Geometry of optimal design (16.06.2020)

Frank Röttger

The theory of Optimal Design is one of the standard tools of statistics methodology. Its main objective is to plan experiments in a way to maximize the information gained. In linear regression models, design theory translates this problem into a global optimization problem, i.e. the solution does not depend on the true value of the parameter. In non-linear regression, optimality is only local with respect to the parameter of interest, resulting in a parameterized optimization problem. We illustrate with an example.

In 1929, Ernst Zermelo [3] introduced a paired comparison model, later known as the Bradley–Terry paired comparison model [1], to estimate the ranking of chess players in tournaments. The parameters here are the relative playing strengths of each competitor in the tournament. The design question is: Which tournament setup provides the most information about the parameters of interest, i.e. which setup implies the smallest variance of the maximum likelihood estimates for the playing strengths.

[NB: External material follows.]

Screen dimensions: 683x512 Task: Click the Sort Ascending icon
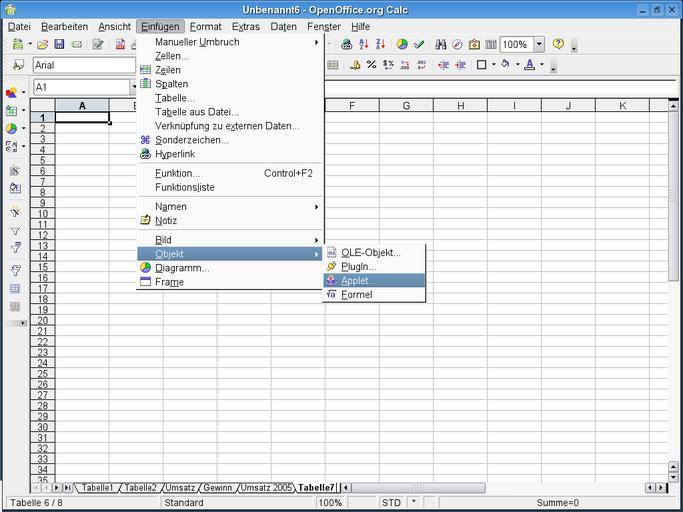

In [2], we computed solutions for such a tournament with four players by solving the parameterized optimization problem with non-linear computer algebra. The image to the right illustrates the solutions in the parameter space. As explained, the optimal tournament design depends on the true value of the parameters. If all four players have the same playing strength, it is most informative if the games are distributed equally, which corresponds to the origin in the image. In the orange region around the origin, the optimal design assigns a positive number of games to each pair of players. If the true parameter is either in the green, blue or red regions, the optimal design assigns a positive number of games to either 5, 4 or 3 pairs. Having 3 of the pairs is minimal, otherwise the playing strengths are not comparable (corresponding to a non-connected graph with players as nodes).

Imagine a tournament with a chess grandmaster (A), a professional player (B), a regular player (C) and a beginner (D). In this case, we have some knowledge on the playing strength, for instance Elo scores. Naturally, a game between a chess grandmaster and a beginner is not very informative on the true value of the playing strength. Therefore the optimal setup, if the true playing strength are pairwise reasonably different, is to distribute the games equally among the pairs of players with adjacent strengths. In our example this corresponds to a setup where only A–B, B–C and C–D are played in the tournament. In fact, we show that for any number of players, in case of pairwise strongly different playing strengths, the optimal tournament plan with minimal number of pairs is always of this form. Furthermore, we provide a semi-algebraic description (described by polynomial inequalities and equations) of the parameter regions of optimality.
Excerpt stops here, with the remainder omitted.